First off, i have windows 7 home premium 64 bit. had it for about 1 month so far. and i got a razer deathadder mouse. installed all the drivers and firmware updater's. then i loaded up my game soldier front. played it for about 3-5 min and then screen freezes, blue screens, gives memory dumps. all that.

When i uninstall the drivers and just plug in play the mouse, it all works fine, no bsod's. so its clearly the drivers.

i went into the event viewer and found the stuff about the bsod's that got caused. and this is what came up.

- <Event xmlns="http://schemas.microsoft.com/win/2004/08/events/event">
- <System>
<Provider Name="Microsoft-Windows-WER-SystemErrorReporting" Guid="{ABCE23E7-DE45-4366-8631-84FA6C525952}" EventSourceName="BugCheck" /> 
<EventID Qualifiers="16384">1001</EventID> 
<Version>0</Version> 
<Level>2</Level> 
<Task>0</Task> 
<Opcode>0</Opcode> 
<Keywords>0x80000000000000</Keywords> 
<TimeCreated SystemTime="2010-03-07T08:48:55.000000000Z" /> 
<EventRecordID>20609</EventRecordID> 
<Correlation /> 
<Execution ProcessID="0" ThreadID="0" /> 
<Channel>System</Channel> 
<Computer>OWNER-PC</Computer> 
<Security /> 
</System>
- <EventData>
<Data Name="param1">0x0000001e (0x0000000000000000, 0x0000000000000000, 0x0000000000000000, 0x0000000000000000)</Data> 
<Data Name="param2">C:\Windows\MEMORY.DMP</Data> 
<Data Name="param3">030710-23150-01</Data> 
</EventData>
</Event>

another thing i might add because i think it could be neccecary is the 'bugcheck' number, or w/e its called. 0x0000001e

i talked to someone on soldier front that had the same problem i did, he said he contacted geeksquad and they fixed it for him. he said that they gave him a new motherboard and it stoped bsod'ing. i have no clue what motherboard he had, or got. also i dont know how to find what motherboard i have but my specs are 
windows 7 home premium 64bit OS
4gig ram
AMD ATHLON(tm) II X2 215 Proccesser 2.70 GHz and its an HP.
Hopefully someone can help me. thanks.


----------



## Redeye3323 (Sep 20, 2009)

Welcome to TSF.

Download PC Wizard 2010 from my Sig and use that to find out your specs like Motherboard...

Redeye3323 :wave:


----------



## snuwfer (Mar 7, 2010)

Redeye3323 said:


> Welcome to TSF.
> 
> Download PC Wizard 2010 from my Sig and use that to find out your specs like Motherboard...
> 
> Redeye3323 :wave:


So is that all you're going to say, or am i going to get help with this?


----------



## Redeye3323 (Sep 20, 2009)

snuwfer said:


> So is that all you're going to say, or am i going to get help with this?

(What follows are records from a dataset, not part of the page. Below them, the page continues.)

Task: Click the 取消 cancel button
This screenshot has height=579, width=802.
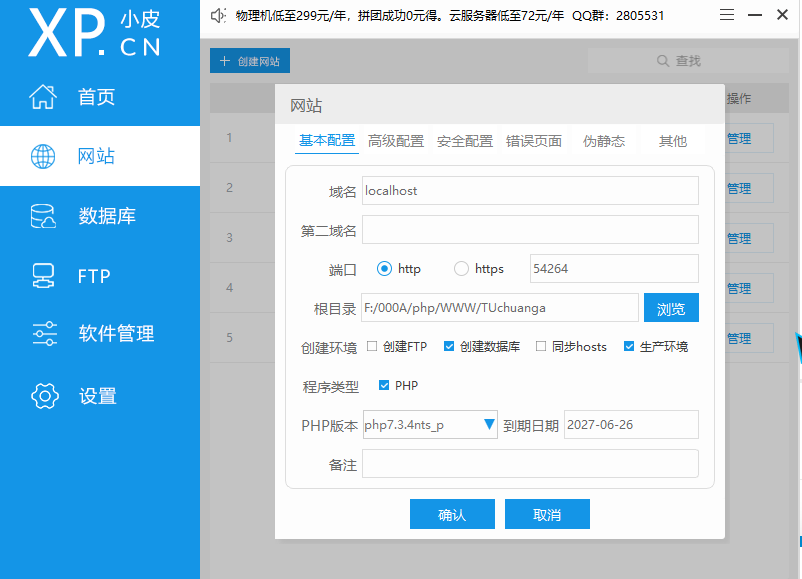Action: click(x=547, y=514)
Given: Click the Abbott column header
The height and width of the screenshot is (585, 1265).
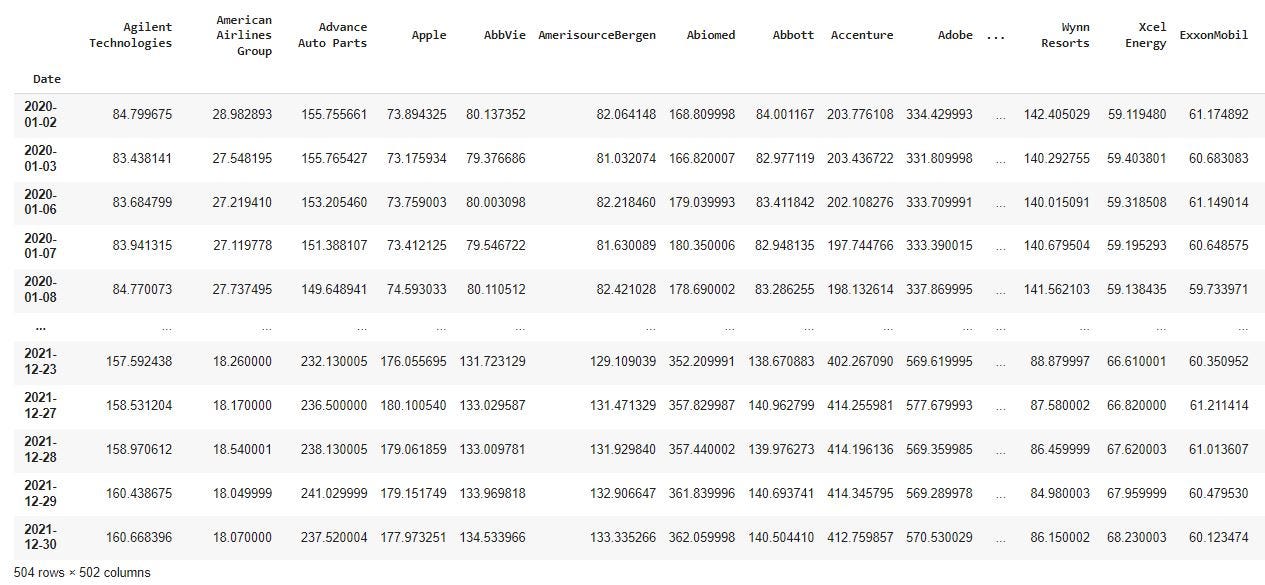Looking at the screenshot, I should click(792, 35).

To sort out your problem, sometimes we need to attain these things.

When I reply to a topic, I usually see it through till it is Solved.

What drivers did you uninstall that sorted the problem?


----------



## koala (Mar 27, 2005)

snuwfer, in your first post you said "i dont know how to find what motherboard i have." Redeye asked you to download a program that would give you the name of your motherboard. This information might be relevant for troubleshooting your problem.

Please post the full blue screen error message, including the Stop code and file name.

Have you contacted Razer to see if there are any known problems with their drivers or firmware in Win7-64?

Please post a link to the firmware you installed. Firmware updates are only installed to fix a particular problem or add a new feature to the device. Did you read the update features list before installing to see if the firmware update was intended to solve your BSOD problem?

If the blue screen Stop code starts with 0x0000001e, this usually indicates a hardware problem (motherboard or RAM), but can also be due to faulty drivers or a problem with your antivirus software. Do you have any red or yellow flags in Device Manager? What antivirus are you using, and have you tried disabling it?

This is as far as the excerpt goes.